A man, with many decades of experience, working for a living, doing precisely what he is doing at this moment.
Analyzing an electronic circuit.
Not just any circuit, but a circuit made by X10.
A consumer circuit, brand new, just out of it’s pristine box, for the first time since it left the factory floor.
The device is powered through a two prong, AC, 120V (USA) power cord.
Only today, instead of analyzing the circuit to repair it, or analyzing it to modify the circuit, he is trying to learn something else.
He is attaching his multi thousand dollar oscilloscope to the X10 device, to find out how it works.
To learn the secrets of it’s communication wave form, if you will. (Rod Serling speak)
To SEE what is going on in this particular mysterious device.
He has done this countless times, to repair, to alter, to learn and to expand, on the knowledge gained by this analysis.
There is no schematic included.
The two wire cord lulls this “searcher of the truth”, into a false impression that the device MUST be isolated, MUST have a small power transformer, somewhere hidden from the casual observer.
Enter - The Twilight Zone:
He FAILS to notice, that there are NO outside connections needed, except the cord.
Just an all plastic case, with all plastic buttons. No jacks, no other cords, just a dead end for the power cord.
Cleverly designed by people who do this for a living.
Just a power cord attached to a plastic case with eight plastic switches.
The output for the device is really, signals going back down the power cord.
Signals riding on the 120V AC power line.
This is know but not thought about by the investigator at this time, overlooked.
He is not aware that this device is powered by a “transformerless” power supply.
With the standard, properly functioning oscilloscope, attached through a 100 times (100x) probe (for conservative safety), the examiner is ready to begin.

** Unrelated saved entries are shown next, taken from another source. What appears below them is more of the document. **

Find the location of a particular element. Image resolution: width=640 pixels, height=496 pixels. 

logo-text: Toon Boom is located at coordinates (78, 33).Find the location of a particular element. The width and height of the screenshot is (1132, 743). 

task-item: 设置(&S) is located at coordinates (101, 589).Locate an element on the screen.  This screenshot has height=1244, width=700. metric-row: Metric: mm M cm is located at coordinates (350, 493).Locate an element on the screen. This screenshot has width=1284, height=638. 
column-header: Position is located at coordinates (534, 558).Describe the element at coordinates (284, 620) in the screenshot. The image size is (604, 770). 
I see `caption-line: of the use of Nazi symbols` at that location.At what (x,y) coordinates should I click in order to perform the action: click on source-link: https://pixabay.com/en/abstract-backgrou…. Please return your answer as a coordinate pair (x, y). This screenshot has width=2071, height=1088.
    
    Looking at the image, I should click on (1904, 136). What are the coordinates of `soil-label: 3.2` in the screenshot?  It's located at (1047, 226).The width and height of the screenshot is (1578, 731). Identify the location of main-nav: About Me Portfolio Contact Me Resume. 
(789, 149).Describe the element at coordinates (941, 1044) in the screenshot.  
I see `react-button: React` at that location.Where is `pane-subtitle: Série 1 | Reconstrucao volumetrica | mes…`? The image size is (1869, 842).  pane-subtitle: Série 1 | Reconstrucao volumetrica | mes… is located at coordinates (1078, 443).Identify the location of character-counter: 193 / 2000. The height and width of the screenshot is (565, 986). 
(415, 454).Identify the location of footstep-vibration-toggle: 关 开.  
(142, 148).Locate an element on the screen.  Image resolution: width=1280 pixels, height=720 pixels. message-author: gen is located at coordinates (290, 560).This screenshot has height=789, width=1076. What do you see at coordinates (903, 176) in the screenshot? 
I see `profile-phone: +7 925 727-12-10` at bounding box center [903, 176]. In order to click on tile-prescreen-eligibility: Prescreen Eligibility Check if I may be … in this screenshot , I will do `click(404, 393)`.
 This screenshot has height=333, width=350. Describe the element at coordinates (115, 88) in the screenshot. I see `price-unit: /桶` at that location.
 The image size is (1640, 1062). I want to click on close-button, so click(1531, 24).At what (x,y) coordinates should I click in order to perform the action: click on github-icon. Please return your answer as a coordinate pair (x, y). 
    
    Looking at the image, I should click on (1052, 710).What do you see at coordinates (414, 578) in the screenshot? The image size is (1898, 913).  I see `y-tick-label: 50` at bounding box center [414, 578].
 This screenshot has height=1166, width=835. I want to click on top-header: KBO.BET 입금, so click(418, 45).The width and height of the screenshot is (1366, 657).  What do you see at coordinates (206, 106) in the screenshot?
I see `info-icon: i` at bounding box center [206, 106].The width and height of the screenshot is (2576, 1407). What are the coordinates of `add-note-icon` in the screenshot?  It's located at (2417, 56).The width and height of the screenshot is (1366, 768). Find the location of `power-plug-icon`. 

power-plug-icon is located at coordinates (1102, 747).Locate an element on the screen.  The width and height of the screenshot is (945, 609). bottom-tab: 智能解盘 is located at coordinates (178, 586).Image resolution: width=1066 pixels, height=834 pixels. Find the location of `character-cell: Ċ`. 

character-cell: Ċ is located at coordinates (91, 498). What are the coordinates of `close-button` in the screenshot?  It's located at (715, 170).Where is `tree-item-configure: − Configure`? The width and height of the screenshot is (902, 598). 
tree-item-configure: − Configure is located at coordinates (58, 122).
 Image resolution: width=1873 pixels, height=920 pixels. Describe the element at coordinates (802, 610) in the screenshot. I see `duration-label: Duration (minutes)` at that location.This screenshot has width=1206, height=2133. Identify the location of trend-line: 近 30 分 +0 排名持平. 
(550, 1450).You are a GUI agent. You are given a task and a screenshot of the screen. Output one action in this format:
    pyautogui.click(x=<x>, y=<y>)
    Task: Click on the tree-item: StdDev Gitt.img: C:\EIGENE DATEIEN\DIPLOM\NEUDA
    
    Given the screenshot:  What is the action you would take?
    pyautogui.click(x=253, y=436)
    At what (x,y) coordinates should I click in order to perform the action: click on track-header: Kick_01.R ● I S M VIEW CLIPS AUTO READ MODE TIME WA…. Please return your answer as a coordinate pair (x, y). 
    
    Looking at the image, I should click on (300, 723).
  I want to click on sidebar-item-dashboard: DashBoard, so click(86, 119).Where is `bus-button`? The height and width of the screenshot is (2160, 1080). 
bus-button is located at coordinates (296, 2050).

He has carefully attached the probe, ground on the minus of the filter capacitor, probe on the plus of the low voltage supply.
He has done this, before he energizes the circuit, for obvious reasons.
He now, without the least hesitation, picks up the x10 power plug and plugs it directly into the 120Voutlet.
Also without the least hesitation, he watches half of the printed circuit traces disappear.
A loud bang, a bright flash, a lot of smoke are all that is left of that half of the circuit.
What does he do?
He doesn’t even examine the burnt x10. He knows what happened and why.
He unplugs the warm cord.
He wraps the cord around the unit.
He puts the burnt x10 switch back into its box.
He opens the second identical x10 unit box (an extra, back-up unit).
He opens the unit.
He places the oscilloscope probe on the identical place, only on the new x10 circuit board.
AND
He plugs the new x10 into 120V AC!
DE DE DE DE – DE DE DE DE (that’s Twilight Zone theme music, look it up)
NOT into the same normal AC receptacle, but INTO an isolation transformer. His bench-top isolation transformer.
He would have done this with the first x10 but he wasn’t paying attention.”
That inattentive investigator was... ME. This is a true story.
I had plugged the first (now ruined) x10 into the normal AC receptacle with the neutral side and the line side flipped.
This is why they make and we use line isolation transformers.
++++++++++++++++++++++
You should never service a transformerless supply without one.